The sun shone through the trees and lit up the long grasses and umbelliferous flowers. Insects flitted from one to another and he watched a sparrow deftly dart in to snag a fluttering whitefly. Dean sat on a wobbly wooden bench, drank the coffee and ate half the packet of biscuits as he observed the wayward garden returning to its normal activity. A chatter of starlings and sparrows peppered the shrubs, and green and gold finches cracked open seed heads. Blackbirds and a robin were rifling through the leaves strewn about vegetable beds gone to seed. He could hear the churring of blue tits and the knocking of a woodpecker in the forest beyond. It was good to be a bystander in a world others liked to conquer. Part of the deal of living at the barn was to tidy up the garden, but he would make sure he left the edges for wildlife.

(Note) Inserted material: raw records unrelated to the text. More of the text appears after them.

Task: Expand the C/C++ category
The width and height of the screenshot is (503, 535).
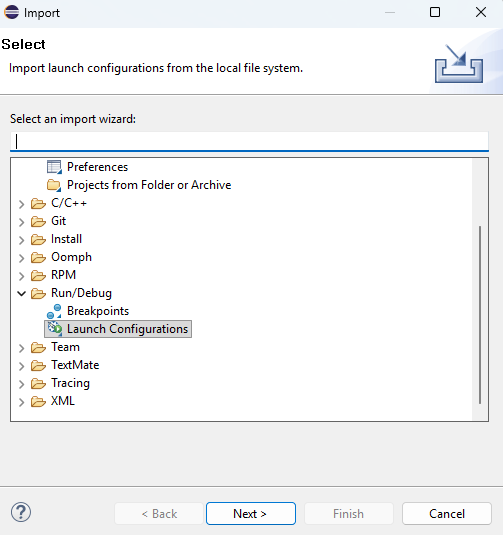Action: (21, 204)
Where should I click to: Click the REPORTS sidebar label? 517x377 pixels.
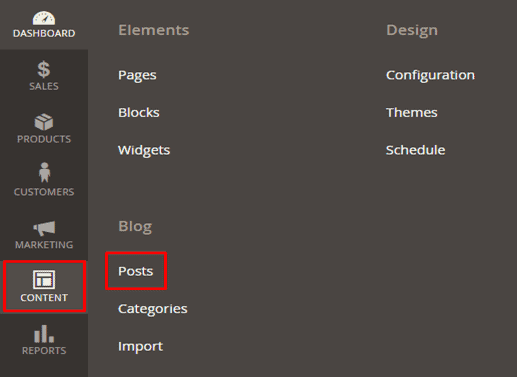tap(44, 351)
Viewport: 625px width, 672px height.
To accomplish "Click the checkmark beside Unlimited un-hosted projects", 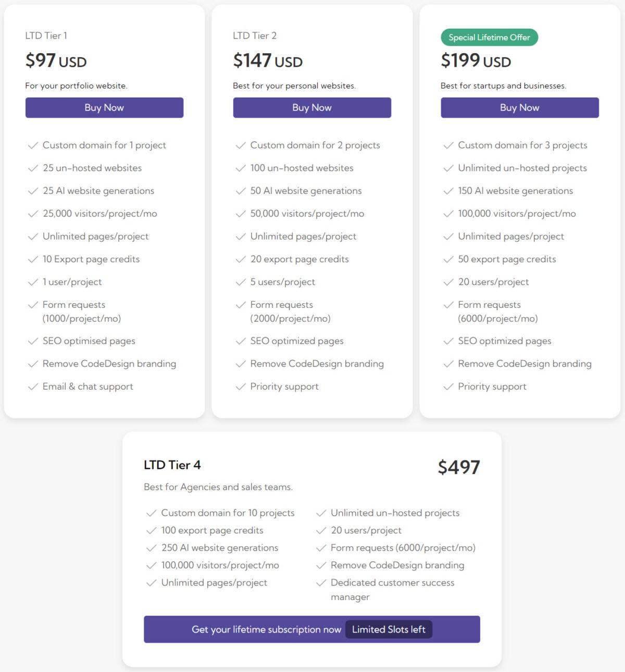I will coord(448,168).
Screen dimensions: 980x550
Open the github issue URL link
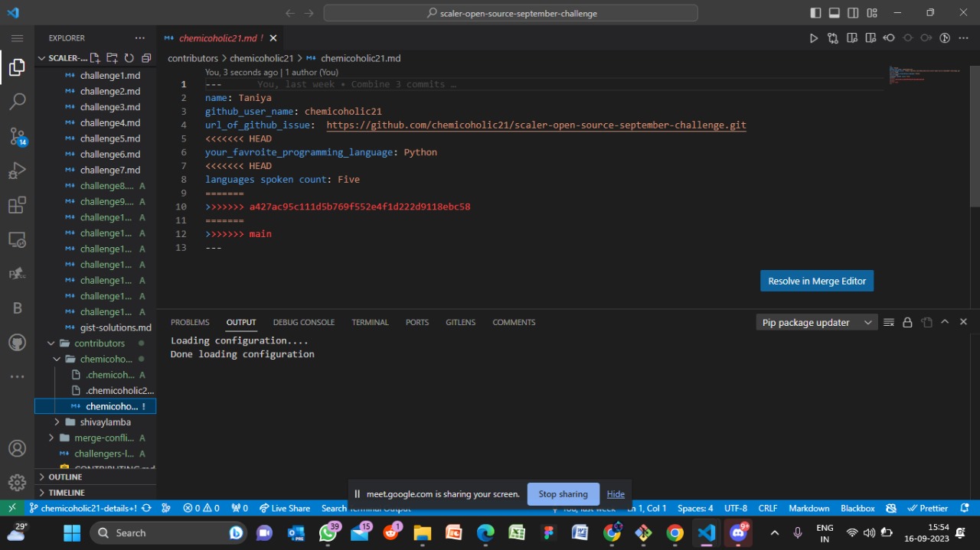point(536,125)
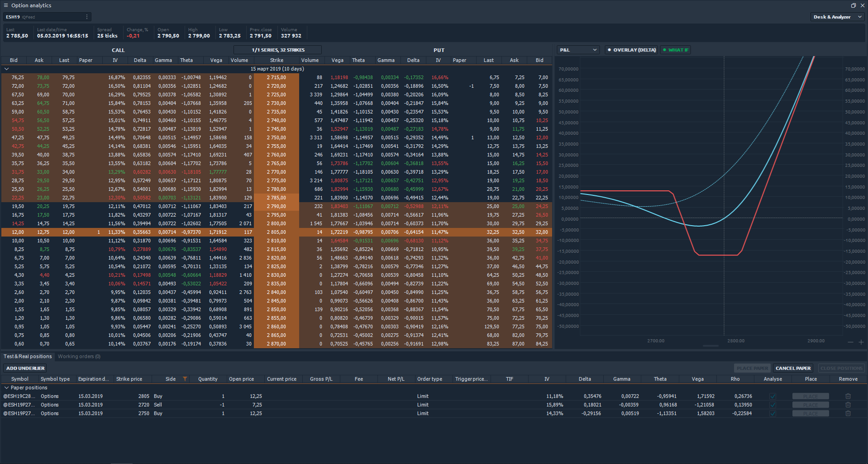The width and height of the screenshot is (868, 464).
Task: Collapse the Paper positions group
Action: [6, 388]
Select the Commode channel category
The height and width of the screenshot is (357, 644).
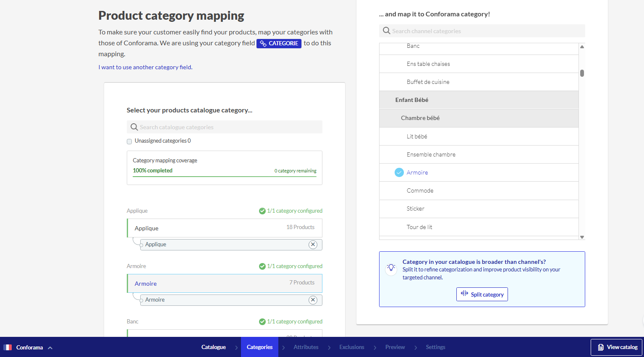pyautogui.click(x=420, y=190)
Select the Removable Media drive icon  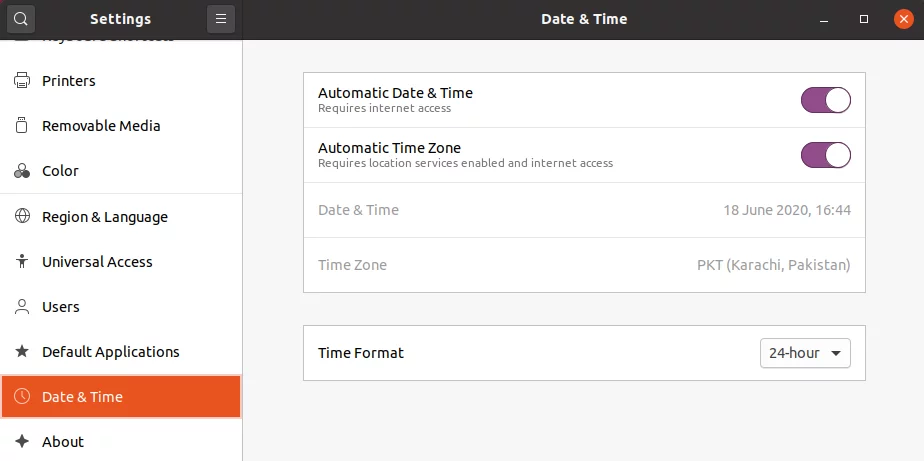click(22, 125)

When he finished his coffee, Dean investigated the barn. The heavy door hung badly on its hinges, opening reluctantly as he pushed and lifted it. Sunlight forced its way through the grimy windows, illuminating dust that danced in its warmth. There were crates, rusted old tools and hessian bags everywhere. But the wooden floor looked sound and he couldn't see daylight through the tiled roof. Dean propped open the door with a seized-up push mower and tidied up a corner, stacking tools into crates, and sweeping out dirt and windblown chaff. He unloaded the Landy and unpacked his camping roll and sleeping bag. The proper work could wait until the morning. He went to bed with Hardy's Tess of the D'Urbervilles and was asleep before Tess made her appearance.